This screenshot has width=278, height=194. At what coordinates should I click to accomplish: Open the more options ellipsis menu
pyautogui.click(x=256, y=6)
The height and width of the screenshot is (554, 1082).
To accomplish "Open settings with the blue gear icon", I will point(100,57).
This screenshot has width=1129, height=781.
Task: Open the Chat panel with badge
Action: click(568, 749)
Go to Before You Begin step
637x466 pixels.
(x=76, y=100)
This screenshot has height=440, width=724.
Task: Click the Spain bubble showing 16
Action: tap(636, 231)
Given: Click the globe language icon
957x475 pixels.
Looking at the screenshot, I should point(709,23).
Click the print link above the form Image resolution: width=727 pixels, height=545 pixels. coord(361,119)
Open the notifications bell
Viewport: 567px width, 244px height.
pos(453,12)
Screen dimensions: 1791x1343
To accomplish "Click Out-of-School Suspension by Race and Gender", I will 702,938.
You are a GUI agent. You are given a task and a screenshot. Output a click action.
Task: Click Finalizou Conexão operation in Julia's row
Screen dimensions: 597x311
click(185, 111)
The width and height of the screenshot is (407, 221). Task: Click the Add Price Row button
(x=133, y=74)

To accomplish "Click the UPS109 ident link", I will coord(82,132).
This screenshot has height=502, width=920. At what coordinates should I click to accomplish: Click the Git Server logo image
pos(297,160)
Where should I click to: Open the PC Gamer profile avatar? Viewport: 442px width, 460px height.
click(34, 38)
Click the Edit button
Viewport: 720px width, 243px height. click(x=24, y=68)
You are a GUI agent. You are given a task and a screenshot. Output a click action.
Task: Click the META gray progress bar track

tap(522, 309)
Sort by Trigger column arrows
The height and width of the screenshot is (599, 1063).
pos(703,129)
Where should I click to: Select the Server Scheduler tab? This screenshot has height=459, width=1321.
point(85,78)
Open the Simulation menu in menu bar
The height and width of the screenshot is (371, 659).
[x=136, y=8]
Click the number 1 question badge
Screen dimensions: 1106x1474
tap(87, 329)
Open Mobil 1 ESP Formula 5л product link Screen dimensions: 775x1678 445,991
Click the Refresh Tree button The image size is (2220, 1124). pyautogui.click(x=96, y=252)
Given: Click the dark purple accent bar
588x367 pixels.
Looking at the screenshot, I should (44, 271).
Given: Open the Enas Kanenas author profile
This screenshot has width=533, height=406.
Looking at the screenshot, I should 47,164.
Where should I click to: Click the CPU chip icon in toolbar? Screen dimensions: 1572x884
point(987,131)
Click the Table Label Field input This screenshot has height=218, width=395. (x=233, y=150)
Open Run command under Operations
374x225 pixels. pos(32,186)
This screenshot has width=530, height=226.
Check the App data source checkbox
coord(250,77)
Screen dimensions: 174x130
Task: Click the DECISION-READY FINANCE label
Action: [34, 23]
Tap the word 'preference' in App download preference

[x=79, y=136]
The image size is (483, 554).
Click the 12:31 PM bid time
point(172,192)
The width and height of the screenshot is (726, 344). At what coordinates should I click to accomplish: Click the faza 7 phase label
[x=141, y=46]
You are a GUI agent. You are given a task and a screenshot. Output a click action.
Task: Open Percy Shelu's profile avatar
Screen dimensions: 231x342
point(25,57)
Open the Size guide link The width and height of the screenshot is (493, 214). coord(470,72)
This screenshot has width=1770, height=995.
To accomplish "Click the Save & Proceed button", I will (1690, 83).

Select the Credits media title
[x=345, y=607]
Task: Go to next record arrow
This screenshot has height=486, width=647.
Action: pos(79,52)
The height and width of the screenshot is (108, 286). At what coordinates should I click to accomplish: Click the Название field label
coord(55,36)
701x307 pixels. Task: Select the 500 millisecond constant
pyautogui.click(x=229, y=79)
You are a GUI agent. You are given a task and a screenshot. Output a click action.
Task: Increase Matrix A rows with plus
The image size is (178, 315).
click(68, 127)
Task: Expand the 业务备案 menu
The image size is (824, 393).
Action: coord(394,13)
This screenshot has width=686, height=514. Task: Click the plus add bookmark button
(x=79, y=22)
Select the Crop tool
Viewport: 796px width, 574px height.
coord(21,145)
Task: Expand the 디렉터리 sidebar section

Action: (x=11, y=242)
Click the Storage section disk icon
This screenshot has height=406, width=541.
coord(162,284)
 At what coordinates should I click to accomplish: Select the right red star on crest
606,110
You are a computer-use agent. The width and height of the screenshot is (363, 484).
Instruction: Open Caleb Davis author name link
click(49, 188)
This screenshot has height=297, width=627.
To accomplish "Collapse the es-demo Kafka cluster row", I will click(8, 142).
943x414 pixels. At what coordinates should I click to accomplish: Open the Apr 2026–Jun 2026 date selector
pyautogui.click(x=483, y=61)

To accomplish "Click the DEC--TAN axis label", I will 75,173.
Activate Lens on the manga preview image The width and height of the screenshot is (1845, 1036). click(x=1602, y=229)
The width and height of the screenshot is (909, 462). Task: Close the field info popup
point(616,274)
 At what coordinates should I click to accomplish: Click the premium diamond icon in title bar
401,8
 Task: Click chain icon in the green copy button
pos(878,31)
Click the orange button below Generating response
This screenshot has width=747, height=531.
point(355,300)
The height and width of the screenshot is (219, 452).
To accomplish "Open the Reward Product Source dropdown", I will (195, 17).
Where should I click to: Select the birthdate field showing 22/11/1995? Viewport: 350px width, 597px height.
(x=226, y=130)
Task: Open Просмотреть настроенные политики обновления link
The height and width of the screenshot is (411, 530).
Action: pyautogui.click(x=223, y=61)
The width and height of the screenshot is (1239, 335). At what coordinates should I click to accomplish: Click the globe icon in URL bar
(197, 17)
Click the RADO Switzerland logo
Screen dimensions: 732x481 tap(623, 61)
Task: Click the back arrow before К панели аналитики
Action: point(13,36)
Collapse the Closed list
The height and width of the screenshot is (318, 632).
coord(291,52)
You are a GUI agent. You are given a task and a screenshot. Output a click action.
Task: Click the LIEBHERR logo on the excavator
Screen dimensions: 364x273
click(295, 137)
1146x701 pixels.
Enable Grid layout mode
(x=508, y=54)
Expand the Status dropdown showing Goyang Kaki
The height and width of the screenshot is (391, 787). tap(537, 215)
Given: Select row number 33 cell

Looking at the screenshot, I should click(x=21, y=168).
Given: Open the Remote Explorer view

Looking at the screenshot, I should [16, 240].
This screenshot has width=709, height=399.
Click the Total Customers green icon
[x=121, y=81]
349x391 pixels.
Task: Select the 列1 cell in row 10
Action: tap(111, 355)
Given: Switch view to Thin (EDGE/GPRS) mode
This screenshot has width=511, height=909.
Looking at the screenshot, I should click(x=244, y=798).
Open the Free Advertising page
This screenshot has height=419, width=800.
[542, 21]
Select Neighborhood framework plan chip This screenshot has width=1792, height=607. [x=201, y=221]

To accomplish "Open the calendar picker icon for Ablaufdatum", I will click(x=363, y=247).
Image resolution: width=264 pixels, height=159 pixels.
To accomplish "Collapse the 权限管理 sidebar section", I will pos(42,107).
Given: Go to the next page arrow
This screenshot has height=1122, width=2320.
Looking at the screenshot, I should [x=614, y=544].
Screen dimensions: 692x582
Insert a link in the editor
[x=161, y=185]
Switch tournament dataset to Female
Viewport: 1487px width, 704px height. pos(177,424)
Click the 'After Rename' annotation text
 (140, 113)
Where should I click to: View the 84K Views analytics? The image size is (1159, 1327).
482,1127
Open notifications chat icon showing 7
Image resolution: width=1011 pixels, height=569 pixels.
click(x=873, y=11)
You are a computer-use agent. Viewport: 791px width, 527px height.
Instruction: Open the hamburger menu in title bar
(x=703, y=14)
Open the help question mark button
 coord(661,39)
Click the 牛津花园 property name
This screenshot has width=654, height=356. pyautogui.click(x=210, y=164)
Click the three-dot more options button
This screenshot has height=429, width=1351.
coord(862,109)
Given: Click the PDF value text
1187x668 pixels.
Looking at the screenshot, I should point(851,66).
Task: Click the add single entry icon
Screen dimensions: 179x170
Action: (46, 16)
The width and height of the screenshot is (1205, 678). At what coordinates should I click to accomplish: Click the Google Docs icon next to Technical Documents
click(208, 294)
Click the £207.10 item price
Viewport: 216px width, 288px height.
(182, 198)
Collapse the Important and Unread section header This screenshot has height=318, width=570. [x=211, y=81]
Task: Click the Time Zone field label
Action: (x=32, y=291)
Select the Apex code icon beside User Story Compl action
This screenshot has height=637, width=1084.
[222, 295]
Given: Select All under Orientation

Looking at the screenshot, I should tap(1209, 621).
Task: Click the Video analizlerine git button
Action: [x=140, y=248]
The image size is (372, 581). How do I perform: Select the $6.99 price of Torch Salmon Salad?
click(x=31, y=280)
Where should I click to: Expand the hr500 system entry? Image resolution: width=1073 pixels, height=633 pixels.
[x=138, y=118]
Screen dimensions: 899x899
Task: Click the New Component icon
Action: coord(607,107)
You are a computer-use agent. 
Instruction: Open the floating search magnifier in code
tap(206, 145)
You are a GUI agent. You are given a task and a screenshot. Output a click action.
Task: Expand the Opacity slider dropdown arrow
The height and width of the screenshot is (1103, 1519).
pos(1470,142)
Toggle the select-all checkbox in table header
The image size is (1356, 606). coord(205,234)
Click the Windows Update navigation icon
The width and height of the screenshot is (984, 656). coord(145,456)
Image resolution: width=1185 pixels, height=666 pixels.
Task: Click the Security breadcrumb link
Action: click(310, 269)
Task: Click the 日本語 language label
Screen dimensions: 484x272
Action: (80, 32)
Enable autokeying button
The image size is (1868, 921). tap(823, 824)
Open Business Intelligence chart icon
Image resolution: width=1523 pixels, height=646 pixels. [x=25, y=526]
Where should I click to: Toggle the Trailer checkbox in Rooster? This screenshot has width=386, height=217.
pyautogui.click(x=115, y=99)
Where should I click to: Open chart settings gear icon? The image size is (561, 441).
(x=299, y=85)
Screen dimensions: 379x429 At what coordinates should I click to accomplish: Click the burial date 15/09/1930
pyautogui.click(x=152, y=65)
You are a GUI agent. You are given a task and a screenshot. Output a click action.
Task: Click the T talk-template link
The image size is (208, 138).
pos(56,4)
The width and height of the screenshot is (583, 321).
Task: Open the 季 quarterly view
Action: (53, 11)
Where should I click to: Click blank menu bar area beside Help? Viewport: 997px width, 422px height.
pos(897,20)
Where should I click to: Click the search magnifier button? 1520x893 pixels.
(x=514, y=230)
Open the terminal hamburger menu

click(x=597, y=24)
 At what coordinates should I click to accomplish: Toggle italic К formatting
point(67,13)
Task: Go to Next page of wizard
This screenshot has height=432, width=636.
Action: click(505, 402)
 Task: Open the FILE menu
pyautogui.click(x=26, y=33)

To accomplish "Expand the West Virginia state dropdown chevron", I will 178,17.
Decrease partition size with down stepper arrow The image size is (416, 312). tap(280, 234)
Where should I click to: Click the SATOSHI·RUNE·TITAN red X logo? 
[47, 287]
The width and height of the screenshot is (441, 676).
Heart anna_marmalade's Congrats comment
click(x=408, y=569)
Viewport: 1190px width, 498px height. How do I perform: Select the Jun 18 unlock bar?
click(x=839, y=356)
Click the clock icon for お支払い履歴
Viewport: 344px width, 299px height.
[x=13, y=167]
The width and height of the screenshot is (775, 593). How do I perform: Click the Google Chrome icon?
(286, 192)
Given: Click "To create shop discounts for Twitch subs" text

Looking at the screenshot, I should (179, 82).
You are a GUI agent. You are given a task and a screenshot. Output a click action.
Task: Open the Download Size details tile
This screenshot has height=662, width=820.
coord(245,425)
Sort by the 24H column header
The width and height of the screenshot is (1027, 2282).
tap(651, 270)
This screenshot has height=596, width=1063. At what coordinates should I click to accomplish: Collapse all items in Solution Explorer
******
▸ **Task instructions**: Return the records verbatim, from the line containing "Screen dimensions: 692x582" through the line containing "Looking at the screenshot, I should point(851,66).", with both of those lines included.

▸ **Solution to this problem**:
Screen dimensions: 692x582
Insert a link in the editor
[x=161, y=185]
Switch tournament dataset to Female
Viewport: 1487px width, 704px height. pos(177,424)
Click the 'After Rename' annotation text
 (140, 113)
Where should I click to: View the 84K Views analytics? The image size is (1159, 1327).
482,1127
Open notifications chat icon showing 7
Image resolution: width=1011 pixels, height=569 pixels.
click(x=873, y=11)
You are a computer-use agent. Viewport: 791px width, 527px height.
Instruction: Open the hamburger menu in title bar
(x=703, y=14)
Open the help question mark button
 coord(661,39)
Click the 牛津花园 property name
This screenshot has width=654, height=356. pyautogui.click(x=210, y=164)
Click the three-dot more options button
This screenshot has height=429, width=1351.
coord(862,109)
Given: Click the PDF value text
1187x668 pixels.
Looking at the screenshot, I should point(851,66).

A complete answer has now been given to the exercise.